L’opposition ne poursuivra pas sa participation aux travaux de concertation sur le dialogue politique, s’ils ne sont pas délocalisés ailleurs qu’à la Direction générale des élections (Dge). C’est l’un des préalables posés hier par ses représentants lors de la reprise de ces concertations. «Il est hors de question de continuer à faire les travaux ici au niveau de la Dge. Nous avons demandé que ces travaux soient délocalisés ailleurs, dans un terrain suffisamment neutre pour donner plus de forme intégrale à l’autonomie que nous entendons et que nous attendons de cette commission cellulaire indépendante», a déclaré Déthié Fall, le coordonnateur du pôle de l’opposition.
M. Fall et ses amis veulent une rupture totale avec Aly Ngouille Ndiaye, qui pourtant avait lancé ce dialogue il y a quelques jours. «On ne veut avoir aucune tutelle quelle que soit sa forme, avec le ministère de l’Intérieur, encore moins avec le ministre de l’Intérieur qui a eu à organiser l’élection la plus chaotique de l’histoire politique du Sénégal», a ajouté le N*2 de Rewmi.
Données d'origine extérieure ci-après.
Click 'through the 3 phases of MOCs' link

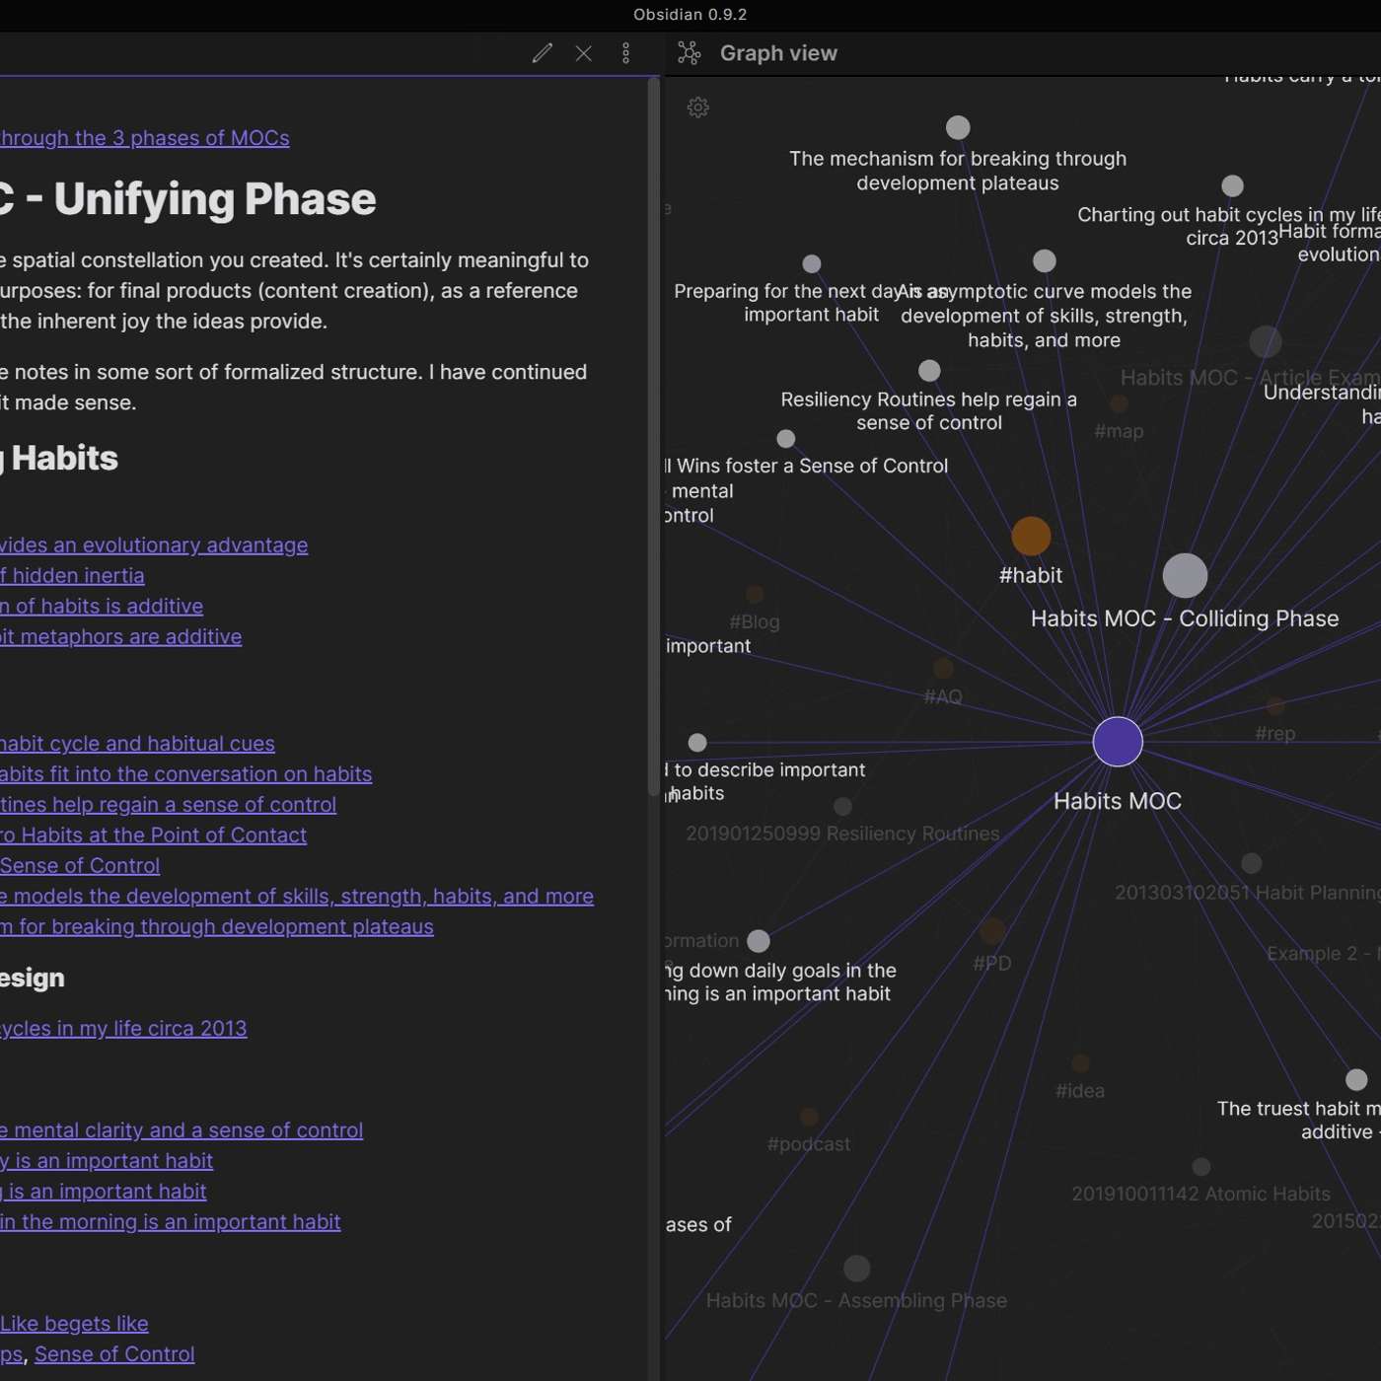pos(144,138)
Qui a indiqué par ailleurs : «Nous attendons que les travaux soient délocalisés ailleurs pour continuer nos travaux.»
Sur cette question, Benoit Sambou a rappelé : «Il est clair que le ministre de l’Intérieur est maître d’œuvre du dialogue politique, c’est sur nos propositions qu’il a désigné les membres de la commission cellulaire, les résultats de nos travaux lui seront destinés. Afin que lui-même en réfère au président de la République qui a convoqué le dialogue.» Néanmoins, a estimé le coordonnateur du pôle de la majorité, si ces conditions étaient remplies, il n’y aurait aucun problème à ce que ces rencontres soient délocalisées dans un autre endroit «qui offre beaucoup plus de confort». Il a souligné que «ces propositions de l’opposition ne nous gênent pas dès l’instant où on s’entend sur le sens des mots et sur le contenu qu’il faut donner à nos débats».
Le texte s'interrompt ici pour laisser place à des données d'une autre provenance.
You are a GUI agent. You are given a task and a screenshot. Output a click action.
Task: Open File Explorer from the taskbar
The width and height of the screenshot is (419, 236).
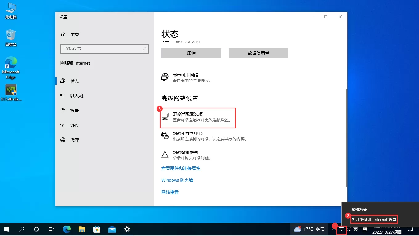click(x=82, y=229)
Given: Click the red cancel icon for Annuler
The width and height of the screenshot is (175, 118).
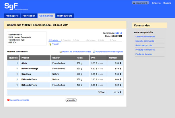Looking at the screenshot, I should [8, 100].
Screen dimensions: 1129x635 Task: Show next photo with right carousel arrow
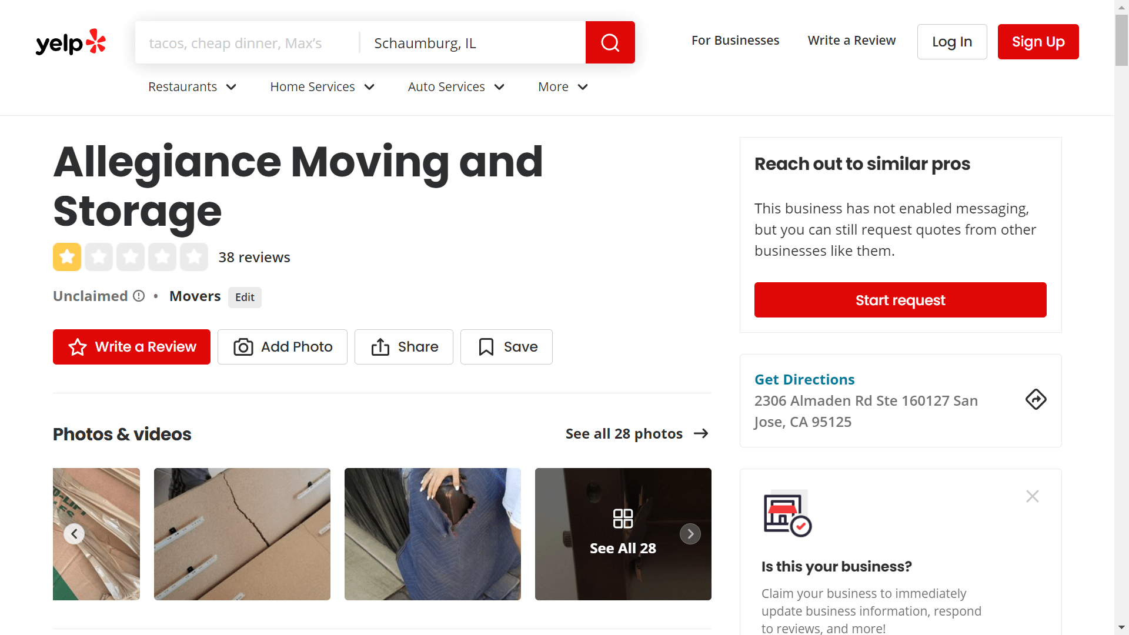pyautogui.click(x=690, y=534)
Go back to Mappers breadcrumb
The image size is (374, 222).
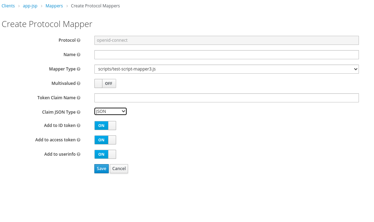click(x=54, y=6)

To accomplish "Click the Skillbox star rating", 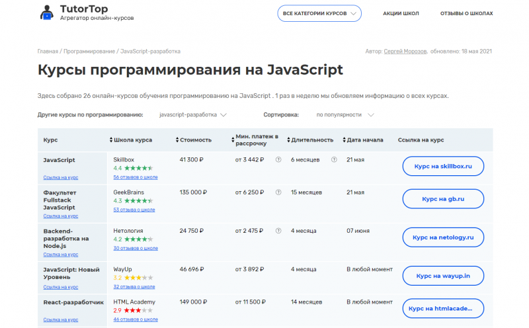I will [138, 169].
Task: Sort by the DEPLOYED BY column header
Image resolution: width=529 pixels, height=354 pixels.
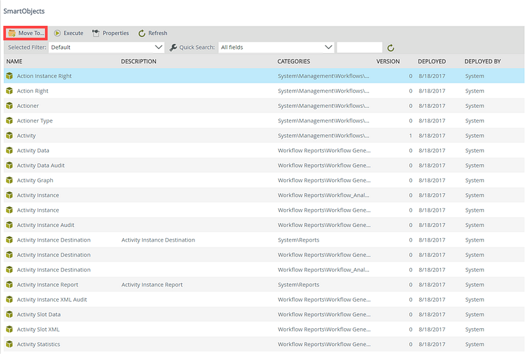Action: click(483, 62)
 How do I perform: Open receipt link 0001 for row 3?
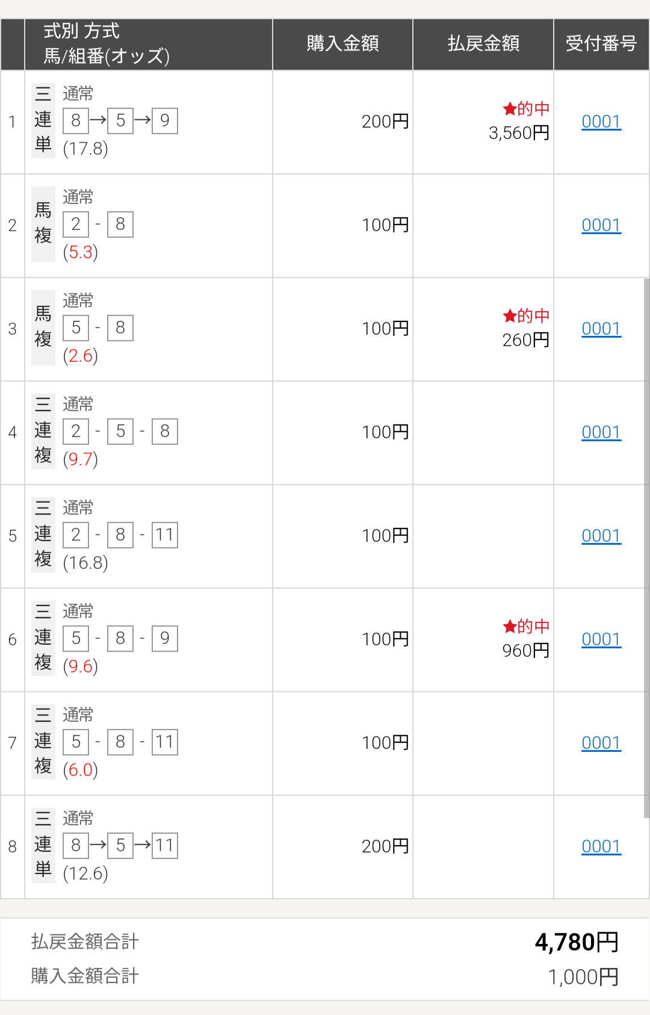click(601, 329)
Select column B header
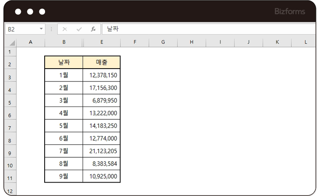The image size is (319, 196). click(64, 42)
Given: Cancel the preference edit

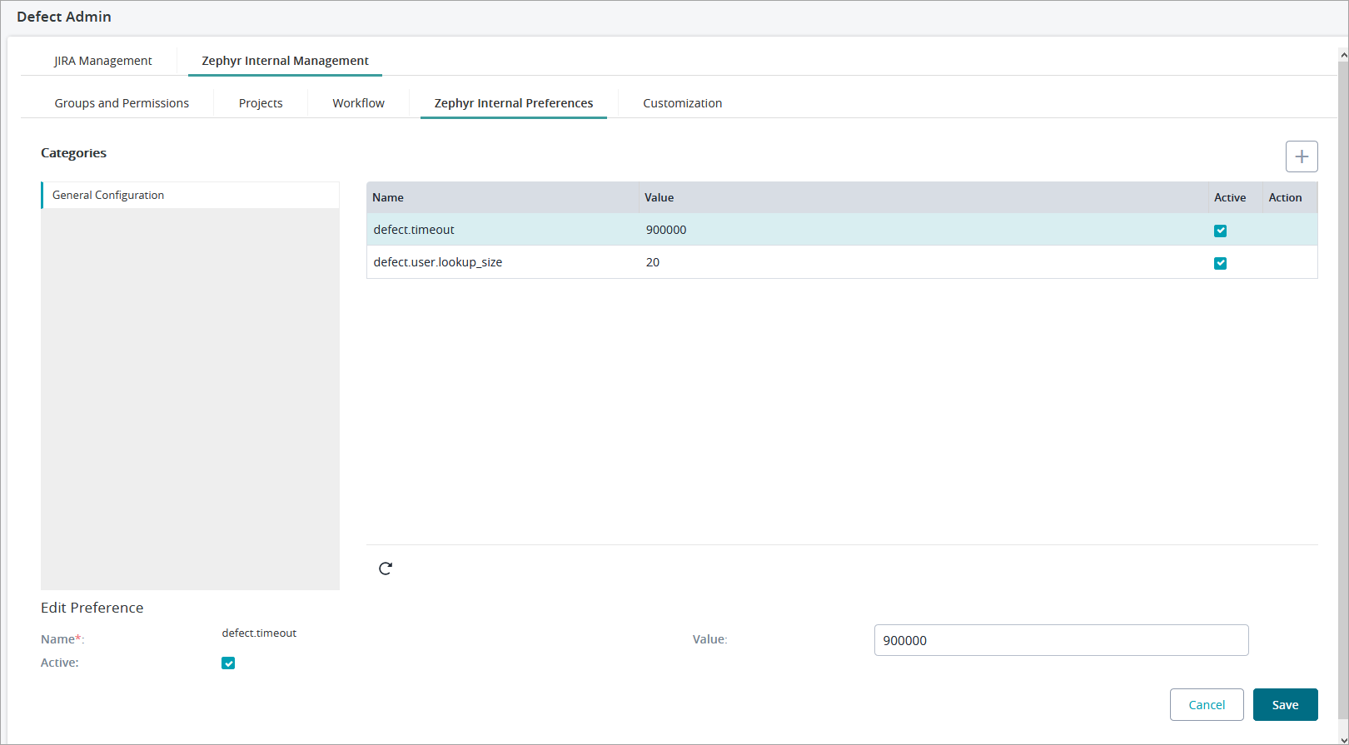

Sur ce rapport, le président de la commission cellulaire, le général Mamadou Niang, a fait savoir qu’il va informer qui de droit et que d’ici vendredi, il donnera les résultats des discussions qu’il aura eues avec l’autorité.
Apres un long échange entre les différents plénipotentiaires, d’autres questions ont été également abordées, notamment celle de la dénomination du cadre de concertation. Après consensus, il a été décidé de le dénom­mer : Cadre sur le dialogue politique, où seront traitées des questions entièrement politiques. Quid du travail de validation des termes de référence ? Les parties prenantes en parleront lors des prochaines étapes, a expliqué Déthié Fall.